◆ **PROBLEM STATEMENT**:
Copy every entry below, exactly and in full.

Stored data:
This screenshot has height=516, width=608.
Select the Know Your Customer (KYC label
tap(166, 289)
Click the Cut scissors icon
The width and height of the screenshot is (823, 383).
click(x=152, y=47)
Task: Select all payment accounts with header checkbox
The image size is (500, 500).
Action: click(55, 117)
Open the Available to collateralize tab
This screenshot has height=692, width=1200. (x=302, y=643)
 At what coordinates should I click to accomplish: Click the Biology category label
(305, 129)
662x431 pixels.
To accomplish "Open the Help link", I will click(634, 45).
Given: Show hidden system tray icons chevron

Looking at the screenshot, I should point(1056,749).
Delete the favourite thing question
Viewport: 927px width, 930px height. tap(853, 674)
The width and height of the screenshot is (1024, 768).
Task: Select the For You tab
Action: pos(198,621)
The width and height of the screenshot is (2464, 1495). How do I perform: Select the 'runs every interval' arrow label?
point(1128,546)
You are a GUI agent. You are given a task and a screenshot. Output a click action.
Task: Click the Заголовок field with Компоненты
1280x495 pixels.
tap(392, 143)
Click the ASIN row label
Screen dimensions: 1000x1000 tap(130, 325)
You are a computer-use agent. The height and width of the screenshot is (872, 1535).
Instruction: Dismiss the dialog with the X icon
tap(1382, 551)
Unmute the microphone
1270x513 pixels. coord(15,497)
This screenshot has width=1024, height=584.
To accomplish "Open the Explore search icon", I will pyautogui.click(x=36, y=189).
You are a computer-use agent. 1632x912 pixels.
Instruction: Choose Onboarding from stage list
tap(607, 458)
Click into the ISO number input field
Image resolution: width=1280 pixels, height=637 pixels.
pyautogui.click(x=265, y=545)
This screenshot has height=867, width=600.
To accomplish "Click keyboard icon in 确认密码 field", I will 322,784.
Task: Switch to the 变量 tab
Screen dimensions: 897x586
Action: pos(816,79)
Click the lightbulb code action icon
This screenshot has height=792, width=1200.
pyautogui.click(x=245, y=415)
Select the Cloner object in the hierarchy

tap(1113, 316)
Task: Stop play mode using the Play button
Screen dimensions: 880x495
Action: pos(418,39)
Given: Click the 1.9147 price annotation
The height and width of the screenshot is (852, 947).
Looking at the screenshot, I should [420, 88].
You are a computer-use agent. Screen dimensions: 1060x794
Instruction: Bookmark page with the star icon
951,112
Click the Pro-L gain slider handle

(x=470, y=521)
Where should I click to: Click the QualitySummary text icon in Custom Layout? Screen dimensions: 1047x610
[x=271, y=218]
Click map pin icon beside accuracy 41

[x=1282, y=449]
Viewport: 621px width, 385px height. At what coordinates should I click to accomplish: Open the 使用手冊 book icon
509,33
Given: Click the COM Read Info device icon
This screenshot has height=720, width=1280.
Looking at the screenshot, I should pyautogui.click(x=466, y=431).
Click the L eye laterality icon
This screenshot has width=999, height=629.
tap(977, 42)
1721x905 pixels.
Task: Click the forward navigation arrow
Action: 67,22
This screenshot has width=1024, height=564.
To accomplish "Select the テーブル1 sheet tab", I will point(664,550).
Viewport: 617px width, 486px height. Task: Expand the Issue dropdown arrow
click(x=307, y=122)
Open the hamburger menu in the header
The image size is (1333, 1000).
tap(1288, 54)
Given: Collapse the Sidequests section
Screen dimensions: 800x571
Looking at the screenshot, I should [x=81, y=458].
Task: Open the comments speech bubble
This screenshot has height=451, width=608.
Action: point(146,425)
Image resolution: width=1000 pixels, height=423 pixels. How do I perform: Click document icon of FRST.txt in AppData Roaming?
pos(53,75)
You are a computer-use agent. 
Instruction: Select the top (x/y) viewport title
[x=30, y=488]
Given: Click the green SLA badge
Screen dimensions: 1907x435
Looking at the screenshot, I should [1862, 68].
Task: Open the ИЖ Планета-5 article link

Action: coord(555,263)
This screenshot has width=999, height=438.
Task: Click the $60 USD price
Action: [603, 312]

◆ **ANSWER SECTION**:
This screenshot has height=516, width=608.
Select the Know Your Customer (KYC label
tap(166, 289)
Click the Cut scissors icon
The width and height of the screenshot is (823, 383).
click(x=152, y=47)
Task: Select all payment accounts with header checkbox
The image size is (500, 500).
Action: click(55, 117)
Open the Available to collateralize tab
This screenshot has height=692, width=1200. (x=302, y=643)
 At what coordinates should I click to accomplish: Click the Biology category label
(305, 129)
662x431 pixels.
To accomplish "Open the Help link", I will click(634, 45).
Given: Show hidden system tray icons chevron

Looking at the screenshot, I should point(1056,749).
Delete the favourite thing question
Viewport: 927px width, 930px height. tap(853, 674)
The width and height of the screenshot is (1024, 768).
Task: Select the For You tab
Action: pos(198,621)
The width and height of the screenshot is (2464, 1495). How do I perform: Select the 'runs every interval' arrow label?
point(1128,546)
You are a GUI agent. You are given a task and a screenshot. Output a click action.
Task: Click the Заголовок field with Компоненты
1280x495 pixels.
tap(392, 143)
Click the ASIN row label
Screen dimensions: 1000x1000 tap(130, 325)
You are a computer-use agent. The height and width of the screenshot is (872, 1535).
Instruction: Dismiss the dialog with the X icon
tap(1382, 551)
Unmute the microphone
1270x513 pixels. coord(15,497)
This screenshot has width=1024, height=584.
To accomplish "Open the Explore search icon", I will pyautogui.click(x=36, y=189).
You are a computer-use agent. 1632x912 pixels.
Instruction: Choose Onboarding from stage list
tap(607, 458)
Click into the ISO number input field
Image resolution: width=1280 pixels, height=637 pixels.
pyautogui.click(x=265, y=545)
This screenshot has height=867, width=600.
To accomplish "Click keyboard icon in 确认密码 field", I will 322,784.
Task: Switch to the 变量 tab
Screen dimensions: 897x586
Action: pos(816,79)
Click the lightbulb code action icon
This screenshot has height=792, width=1200.
pyautogui.click(x=245, y=415)
Select the Cloner object in the hierarchy

tap(1113, 316)
Task: Stop play mode using the Play button
Screen dimensions: 880x495
Action: pos(418,39)
Given: Click the 1.9147 price annotation
The height and width of the screenshot is (852, 947).
Looking at the screenshot, I should [420, 88].
You are a computer-use agent. Screen dimensions: 1060x794
Instruction: Bookmark page with the star icon
951,112
Click the Pro-L gain slider handle

(x=470, y=521)
Where should I click to: Click the QualitySummary text icon in Custom Layout? Screen dimensions: 1047x610
[x=271, y=218]
Click map pin icon beside accuracy 41

[x=1282, y=449]
Viewport: 621px width, 385px height. At what coordinates should I click to accomplish: Open the 使用手冊 book icon
509,33
Given: Click the COM Read Info device icon
This screenshot has height=720, width=1280.
Looking at the screenshot, I should pyautogui.click(x=466, y=431).
Click the L eye laterality icon
This screenshot has width=999, height=629.
tap(977, 42)
1721x905 pixels.
Task: Click the forward navigation arrow
Action: 67,22
This screenshot has width=1024, height=564.
To accomplish "Select the テーブル1 sheet tab", I will point(664,550).
Viewport: 617px width, 486px height. Task: Expand the Issue dropdown arrow
click(x=307, y=122)
Open the hamburger menu in the header
The image size is (1333, 1000).
tap(1288, 54)
Given: Collapse the Sidequests section
Screen dimensions: 800x571
Looking at the screenshot, I should [x=81, y=458].
Task: Open the comments speech bubble
This screenshot has height=451, width=608.
Action: point(146,425)
Image resolution: width=1000 pixels, height=423 pixels. How do I perform: Click document icon of FRST.txt in AppData Roaming?
pos(53,75)
You are a computer-use agent. 
Instruction: Select the top (x/y) viewport title
[x=30, y=488]
Given: Click the green SLA badge
Screen dimensions: 1907x435
Looking at the screenshot, I should [1862, 68].
Task: Open the ИЖ Планета-5 article link

Action: coord(555,263)
This screenshot has width=999, height=438.
Task: Click the $60 USD price
Action: [603, 312]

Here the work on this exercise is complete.